Try it: Transcribe every entry word for word.

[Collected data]
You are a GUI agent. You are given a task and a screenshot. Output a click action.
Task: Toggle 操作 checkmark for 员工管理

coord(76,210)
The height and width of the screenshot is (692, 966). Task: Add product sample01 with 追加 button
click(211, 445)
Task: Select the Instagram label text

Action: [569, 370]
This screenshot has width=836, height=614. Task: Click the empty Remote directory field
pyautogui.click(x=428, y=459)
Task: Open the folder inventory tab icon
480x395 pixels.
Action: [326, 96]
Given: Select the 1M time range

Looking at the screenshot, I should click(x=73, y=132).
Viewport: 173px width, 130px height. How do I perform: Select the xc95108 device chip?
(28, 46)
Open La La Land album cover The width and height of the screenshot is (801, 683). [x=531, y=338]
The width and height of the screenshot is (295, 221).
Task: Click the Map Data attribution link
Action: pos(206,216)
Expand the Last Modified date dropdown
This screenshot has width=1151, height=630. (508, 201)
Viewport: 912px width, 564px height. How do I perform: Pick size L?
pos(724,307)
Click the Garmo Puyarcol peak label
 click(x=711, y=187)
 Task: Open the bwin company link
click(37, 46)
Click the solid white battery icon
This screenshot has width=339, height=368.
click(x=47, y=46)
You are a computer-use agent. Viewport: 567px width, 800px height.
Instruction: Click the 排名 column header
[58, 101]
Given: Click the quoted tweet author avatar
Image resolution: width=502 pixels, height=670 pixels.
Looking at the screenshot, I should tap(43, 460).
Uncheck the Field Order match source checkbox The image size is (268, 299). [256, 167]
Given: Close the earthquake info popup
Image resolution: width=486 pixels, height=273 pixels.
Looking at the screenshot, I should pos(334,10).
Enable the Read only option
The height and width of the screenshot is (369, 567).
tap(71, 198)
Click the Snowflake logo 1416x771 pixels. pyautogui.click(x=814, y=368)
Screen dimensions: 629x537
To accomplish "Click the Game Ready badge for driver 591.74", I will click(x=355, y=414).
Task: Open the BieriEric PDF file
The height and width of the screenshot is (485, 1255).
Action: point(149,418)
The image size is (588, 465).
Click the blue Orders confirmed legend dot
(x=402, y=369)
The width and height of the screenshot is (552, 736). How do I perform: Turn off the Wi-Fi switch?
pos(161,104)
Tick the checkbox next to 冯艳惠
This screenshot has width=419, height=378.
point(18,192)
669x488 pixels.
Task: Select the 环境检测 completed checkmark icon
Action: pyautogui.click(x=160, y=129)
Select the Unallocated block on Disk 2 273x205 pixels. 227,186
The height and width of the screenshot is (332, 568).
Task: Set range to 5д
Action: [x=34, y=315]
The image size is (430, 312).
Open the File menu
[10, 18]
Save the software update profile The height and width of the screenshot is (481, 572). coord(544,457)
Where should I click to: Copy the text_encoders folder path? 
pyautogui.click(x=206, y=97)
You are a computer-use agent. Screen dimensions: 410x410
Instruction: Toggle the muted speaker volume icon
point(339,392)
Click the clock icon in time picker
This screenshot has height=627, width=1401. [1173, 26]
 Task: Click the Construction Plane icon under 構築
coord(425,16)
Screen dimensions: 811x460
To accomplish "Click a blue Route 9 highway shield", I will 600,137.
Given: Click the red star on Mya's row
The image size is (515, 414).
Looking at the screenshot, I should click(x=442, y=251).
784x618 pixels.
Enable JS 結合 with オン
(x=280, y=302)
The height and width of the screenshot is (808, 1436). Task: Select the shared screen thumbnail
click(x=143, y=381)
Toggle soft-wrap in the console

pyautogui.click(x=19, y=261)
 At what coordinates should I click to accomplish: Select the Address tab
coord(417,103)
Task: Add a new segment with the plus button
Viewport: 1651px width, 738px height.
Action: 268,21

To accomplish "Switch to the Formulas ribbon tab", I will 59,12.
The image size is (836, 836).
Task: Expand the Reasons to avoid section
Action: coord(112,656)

Answer space:
You are a GUI agent. You are given a task and a screenshot. Output a click action.
Task: Toggle 操作 checkmark for 员工管理

coord(76,210)
The height and width of the screenshot is (692, 966). Task: Add product sample01 with 追加 button
click(211, 445)
Task: Select the Instagram label text

Action: [569, 370]
This screenshot has width=836, height=614. Task: Click the empty Remote directory field
pyautogui.click(x=428, y=459)
Task: Open the folder inventory tab icon
480x395 pixels.
Action: [326, 96]
Given: Select the 1M time range

Looking at the screenshot, I should click(x=73, y=132).
Viewport: 173px width, 130px height. How do I perform: Select the xc95108 device chip?
(28, 46)
Open La La Land album cover The width and height of the screenshot is (801, 683). [x=531, y=338]
The width and height of the screenshot is (295, 221).
Task: Click the Map Data attribution link
Action: pos(206,216)
Expand the Last Modified date dropdown
This screenshot has width=1151, height=630. (508, 201)
Viewport: 912px width, 564px height. How do I perform: Pick size L?
pos(724,307)
Click the Garmo Puyarcol peak label
 click(x=711, y=187)
 Task: Open the bwin company link
click(37, 46)
Click the solid white battery icon
This screenshot has width=339, height=368.
click(x=47, y=46)
You are a computer-use agent. Viewport: 567px width, 800px height.
Instruction: Click the 排名 column header
[58, 101]
Given: Click the quoted tweet author avatar
Image resolution: width=502 pixels, height=670 pixels.
Looking at the screenshot, I should tap(43, 460).
Uncheck the Field Order match source checkbox The image size is (268, 299). [256, 167]
Given: Close the earthquake info popup
Image resolution: width=486 pixels, height=273 pixels.
Looking at the screenshot, I should pos(334,10).
Enable the Read only option
The height and width of the screenshot is (369, 567).
tap(71, 198)
Click the Snowflake logo 1416x771 pixels. pyautogui.click(x=814, y=368)
Screen dimensions: 629x537
To accomplish "Click the Game Ready badge for driver 591.74", I will click(x=355, y=414).
Task: Open the BieriEric PDF file
The height and width of the screenshot is (485, 1255).
Action: point(149,418)
The image size is (588, 465).
Click the blue Orders confirmed legend dot
(x=402, y=369)
The width and height of the screenshot is (552, 736). How do I perform: Turn off the Wi-Fi switch?
pos(161,104)
Tick the checkbox next to 冯艳惠
This screenshot has width=419, height=378.
point(18,192)
669x488 pixels.
Task: Select the 环境检测 completed checkmark icon
Action: pyautogui.click(x=160, y=129)
Select the Unallocated block on Disk 2 273x205 pixels. 227,186
The height and width of the screenshot is (332, 568).
Task: Set range to 5д
Action: [x=34, y=315]
The image size is (430, 312).
Open the File menu
[10, 18]
Save the software update profile The height and width of the screenshot is (481, 572). coord(544,457)
Where should I click to: Copy the text_encoders folder path? 
pyautogui.click(x=206, y=97)
You are a computer-use agent. Screen dimensions: 410x410
Instruction: Toggle the muted speaker volume icon
point(339,392)
Click the clock icon in time picker
This screenshot has height=627, width=1401. [1173, 26]
 Task: Click the Construction Plane icon under 構築
coord(425,16)
Screen dimensions: 811x460
To accomplish "Click a blue Route 9 highway shield", I will 600,137.
Given: Click the red star on Mya's row
The image size is (515, 414).
Looking at the screenshot, I should click(x=442, y=251).
784x618 pixels.
Enable JS 結合 with オン
(x=280, y=302)
The height and width of the screenshot is (808, 1436). Task: Select the shared screen thumbnail
click(x=143, y=381)
Toggle soft-wrap in the console

pyautogui.click(x=19, y=261)
 At what coordinates should I click to accomplish: Select the Address tab
coord(417,103)
Task: Add a new segment with the plus button
Viewport: 1651px width, 738px height.
Action: 268,21

To accomplish "Switch to the Formulas ribbon tab", I will 59,12.
The image size is (836, 836).
Task: Expand the Reasons to avoid section
Action: coord(112,656)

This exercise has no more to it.